Q&A: Replacing Shrubs

We are an 11-unit condo. association. In May 2006 two board members decided to  remove our 19-year-old mature beautiful shrubs (azaleas & rhododendrons) from in front of our units. They promised to replace them by September 2006. It has not been done, so we  have had weeds since then. They have devalued our property. Should I contact an  attorney? Can I replace them myself and deduct from my monthly maintenance  fees?  

 —Stuck in the Weeds

 “There are several places the unit owner must look in order to determine the  answer to this question. First, the unit owner should look to the minutes of  the board meeting of May 2006, to determine the board acted with a proper vote  to remove the bushes,” says Geoffrey Mazel, Esq. of the law firm of Hankin, Handwerker & Mazel, PLLC in New York. “The question states that ‘two board members’ decided to remove the bushes, the issue is how many board members are there? If  there are only three, it would seem the board had a proper vote.  

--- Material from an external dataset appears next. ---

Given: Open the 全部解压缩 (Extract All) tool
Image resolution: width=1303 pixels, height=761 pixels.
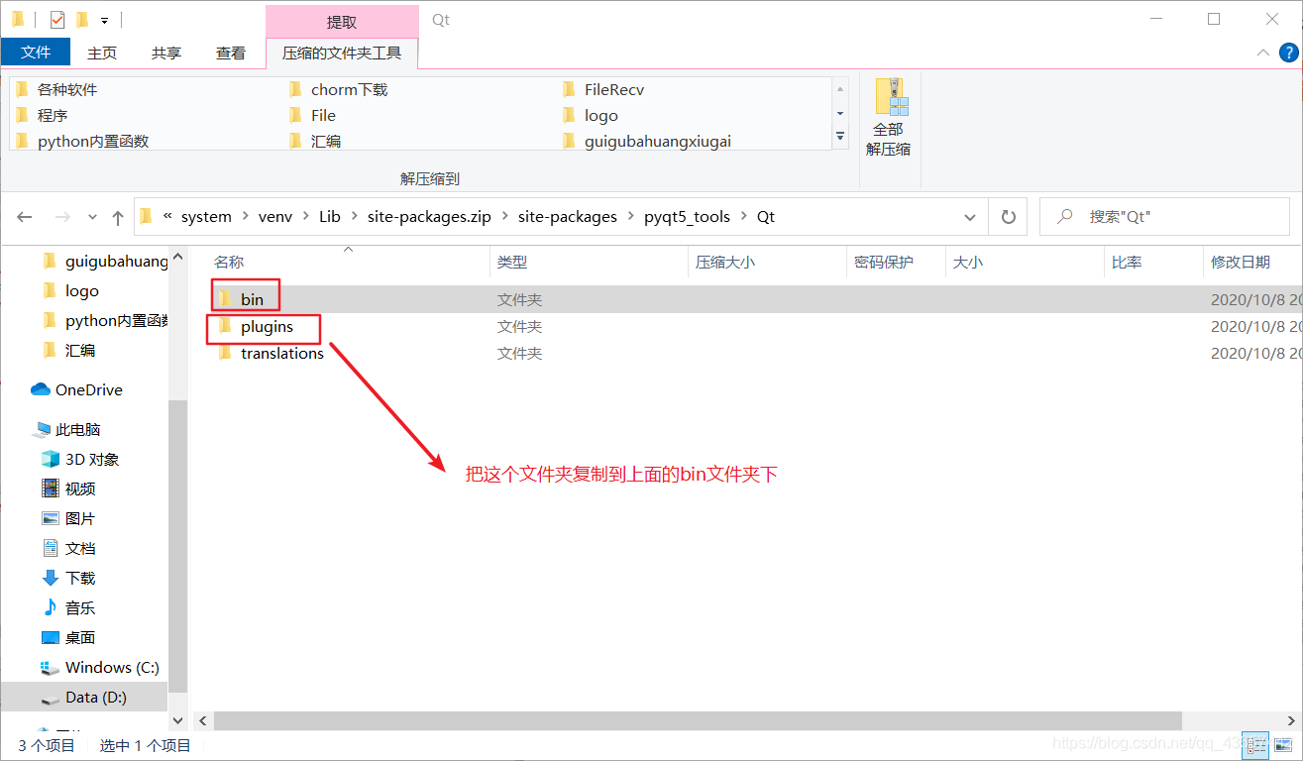Looking at the screenshot, I should 889,113.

 “Next issue, is to determine the nature of the land where the bushes existed. If  the land is part of the common elements, the New York State Condominium Act and  most likely the bylaws and declarations of the condominium will clearly state  that the board has full authority to determine how the land is used, including  landscaping. However, if the unit has a written alteration agreement with the  board to plant the bushes, they may have a course of action.  

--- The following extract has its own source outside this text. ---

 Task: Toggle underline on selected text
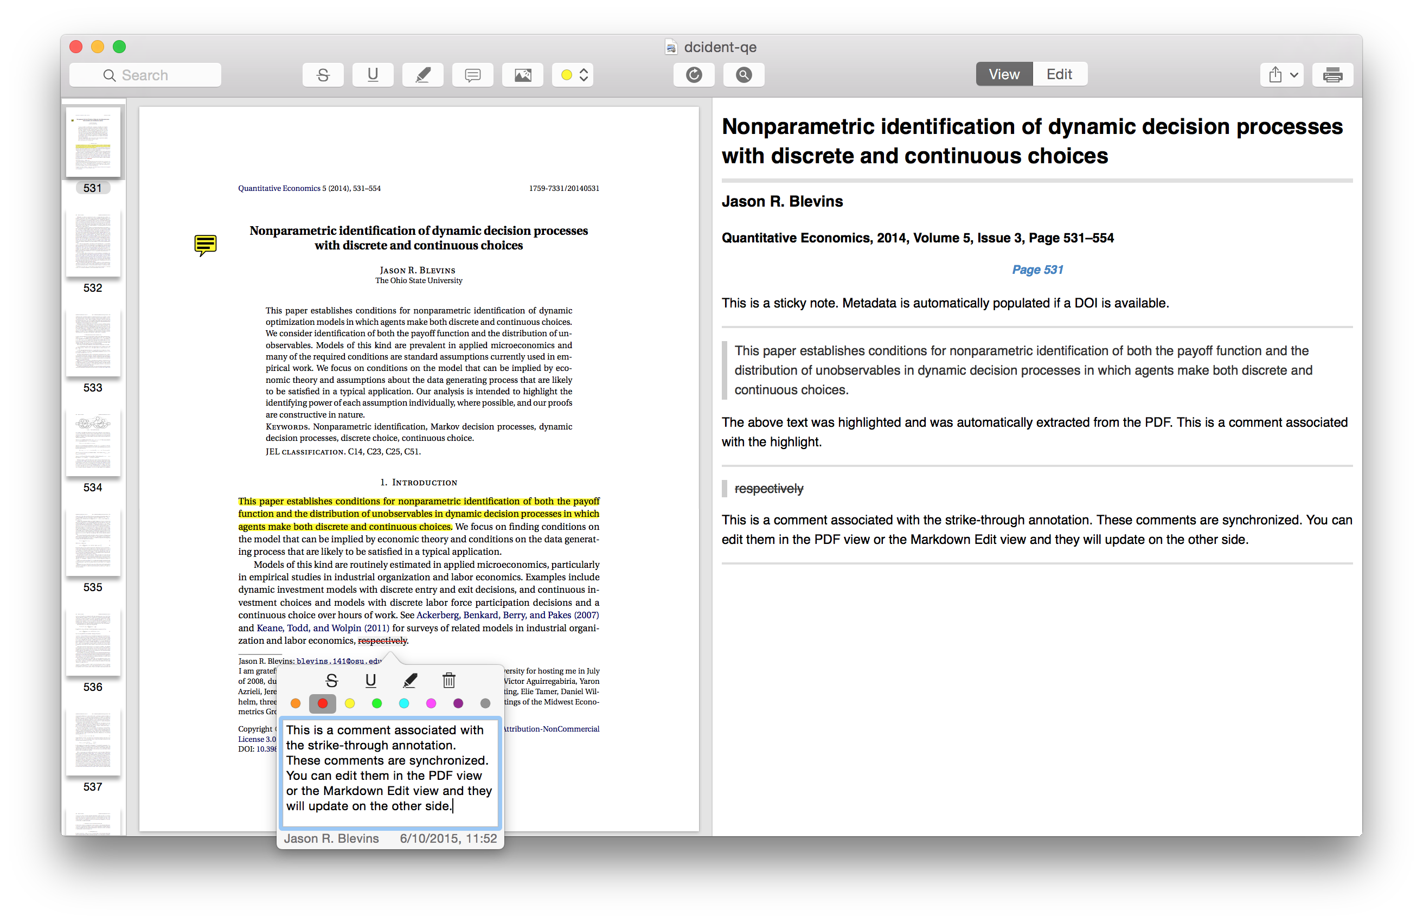(370, 680)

 “This is a small condominium, my best advice to the questioner is to run for the  board and have the bushes replanted or meet with the board and plead your case.  A lawsuit is not an option in this situation.  

 “Finally, the unit owner has no right to deduct any of his/her alleged damages  from their monthly common charges. To do so may result in a condominium lien  being placed on the property and may result in liability for the condominium’s legal fees and administrative fees.”